Ensure that ingredients are correctly ordered (high to low concentration)
“Novel”, based on a uniqueness score of the mixture of ingredients
Consumer relevant, based on the skin benefit scores

If I had additional data such as stability tests from prior formulation development this could be incorporated as well to filter for more optimal formulation solutions.

Systematic creativity

Generating a total of 10,000 random samples, calculating “uniqueness”, decoding the top 1000 most unique samples and finally running the remaining quality checks takes about 2 seconds on my M1 Macbook pro. A fairly modest laptop.

Naturally all of this needs to be wrapped in a UI/UX that allows for easy navigation between known formulations, their skin benefits, and editing of suggested formulations. My point here is, that these models are fast enough that we can start to think about a much more systematic approach to exploring the space of skincare formulations, potentially speeding up development time, and certainly taking an orthogonal approach to our creative process.
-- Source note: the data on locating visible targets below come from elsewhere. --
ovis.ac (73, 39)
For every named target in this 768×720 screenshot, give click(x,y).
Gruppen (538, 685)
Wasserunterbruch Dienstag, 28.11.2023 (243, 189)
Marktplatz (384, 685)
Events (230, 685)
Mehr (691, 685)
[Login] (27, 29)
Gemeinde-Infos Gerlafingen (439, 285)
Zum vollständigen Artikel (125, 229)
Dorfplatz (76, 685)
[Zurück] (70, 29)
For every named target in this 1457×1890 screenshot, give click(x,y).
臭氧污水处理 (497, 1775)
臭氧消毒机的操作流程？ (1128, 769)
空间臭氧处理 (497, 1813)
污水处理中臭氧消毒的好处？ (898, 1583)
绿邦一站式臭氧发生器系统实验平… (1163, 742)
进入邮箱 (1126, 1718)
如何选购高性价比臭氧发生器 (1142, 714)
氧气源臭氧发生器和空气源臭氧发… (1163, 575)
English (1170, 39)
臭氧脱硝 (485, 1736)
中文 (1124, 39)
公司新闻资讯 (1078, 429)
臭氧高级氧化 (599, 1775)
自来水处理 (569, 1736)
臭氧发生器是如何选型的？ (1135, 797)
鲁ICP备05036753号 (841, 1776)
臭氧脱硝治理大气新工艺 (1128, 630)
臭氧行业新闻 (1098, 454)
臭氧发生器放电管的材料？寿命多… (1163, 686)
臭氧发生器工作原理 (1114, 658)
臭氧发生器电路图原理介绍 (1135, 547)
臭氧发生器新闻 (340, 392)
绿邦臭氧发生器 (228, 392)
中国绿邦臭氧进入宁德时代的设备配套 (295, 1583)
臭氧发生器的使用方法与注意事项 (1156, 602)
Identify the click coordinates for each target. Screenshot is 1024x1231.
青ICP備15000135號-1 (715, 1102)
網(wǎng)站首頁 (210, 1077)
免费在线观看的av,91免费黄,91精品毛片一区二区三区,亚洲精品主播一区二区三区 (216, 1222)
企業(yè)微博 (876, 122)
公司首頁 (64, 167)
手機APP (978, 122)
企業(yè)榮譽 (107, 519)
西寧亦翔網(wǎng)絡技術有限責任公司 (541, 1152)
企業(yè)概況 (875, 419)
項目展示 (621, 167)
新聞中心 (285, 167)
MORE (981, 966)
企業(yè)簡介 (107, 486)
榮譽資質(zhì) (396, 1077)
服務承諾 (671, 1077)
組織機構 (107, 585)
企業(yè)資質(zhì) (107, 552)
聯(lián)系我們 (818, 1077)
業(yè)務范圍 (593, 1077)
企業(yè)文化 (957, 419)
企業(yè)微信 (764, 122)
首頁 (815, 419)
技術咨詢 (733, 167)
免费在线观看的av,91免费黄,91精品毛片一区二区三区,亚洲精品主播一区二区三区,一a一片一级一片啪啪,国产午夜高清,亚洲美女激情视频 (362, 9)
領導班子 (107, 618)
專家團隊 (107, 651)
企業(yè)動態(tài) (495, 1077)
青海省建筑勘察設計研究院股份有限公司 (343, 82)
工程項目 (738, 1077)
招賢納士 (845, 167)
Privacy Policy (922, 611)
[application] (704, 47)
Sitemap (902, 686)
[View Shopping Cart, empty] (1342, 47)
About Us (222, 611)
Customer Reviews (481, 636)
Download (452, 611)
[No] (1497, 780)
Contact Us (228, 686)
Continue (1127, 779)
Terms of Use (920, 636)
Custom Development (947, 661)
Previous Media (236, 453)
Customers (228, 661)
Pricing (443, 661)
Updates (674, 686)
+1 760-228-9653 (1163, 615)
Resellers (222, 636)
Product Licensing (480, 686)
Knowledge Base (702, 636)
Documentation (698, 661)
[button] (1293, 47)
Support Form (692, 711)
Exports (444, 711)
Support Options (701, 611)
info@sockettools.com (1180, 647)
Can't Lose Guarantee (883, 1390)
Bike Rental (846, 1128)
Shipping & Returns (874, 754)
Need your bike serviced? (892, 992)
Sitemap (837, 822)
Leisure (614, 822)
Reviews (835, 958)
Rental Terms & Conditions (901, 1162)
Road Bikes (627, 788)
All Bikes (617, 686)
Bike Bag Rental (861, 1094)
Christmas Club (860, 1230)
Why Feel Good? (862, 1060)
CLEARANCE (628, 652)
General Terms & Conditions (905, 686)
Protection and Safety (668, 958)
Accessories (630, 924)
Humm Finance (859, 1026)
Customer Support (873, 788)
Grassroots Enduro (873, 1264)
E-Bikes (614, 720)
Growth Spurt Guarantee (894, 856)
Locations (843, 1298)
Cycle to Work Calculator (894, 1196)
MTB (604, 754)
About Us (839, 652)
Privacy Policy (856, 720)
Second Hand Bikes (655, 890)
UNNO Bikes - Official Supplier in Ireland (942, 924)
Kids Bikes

Here is an example of a suggested formulation:

 ['water',
  'dimethicone',
  'propanediol',
  'glycerin',
  'oenothera-biennis-oil',
  'squalane',
  'tocopheryl-acetate',
  '<unk>',
  'ceteth-20',
  'alcaligenes-polysaccharides',
  'disodium-edta',
  'petrolatum',
  'peg-7-glyceryl-cocoate',
  'phosphatidylcholine',
  'capryloyl-salicylic-acid',
  'polysorbate-60',
  'silica',
  'butyl-methoxydibenzoylmethane',
  'tocopherol',
  'sorbitol',
  'camellia-oleifera-seed-oil',
  'polysorbate-20',
  'ci-77491',
  'prunus-armeniaca-kernel-oil',
  'lecithin',
  'tromethamine',
  'niacinamide',
  'aloe-barbadensis-leaf-extract',
  'cholesterol'],

A humectant and emollient rich formulation, including some iron oxides and silica which creates an immediate light-reflecting property. While this does not translate directly into a ready to make formulation, it provides a starting point for further exploration, now with the added benefit of easily relating it to other products, consumer skincare benefits and many more parameters right out of the gates.

As the more expert skincare enthusiast will notice the “ordering” of ingredients is a bit off. This is work in progress on building a proper loss function (in the model training part) that respects the relative ordering of ingredients, while also generalizes well.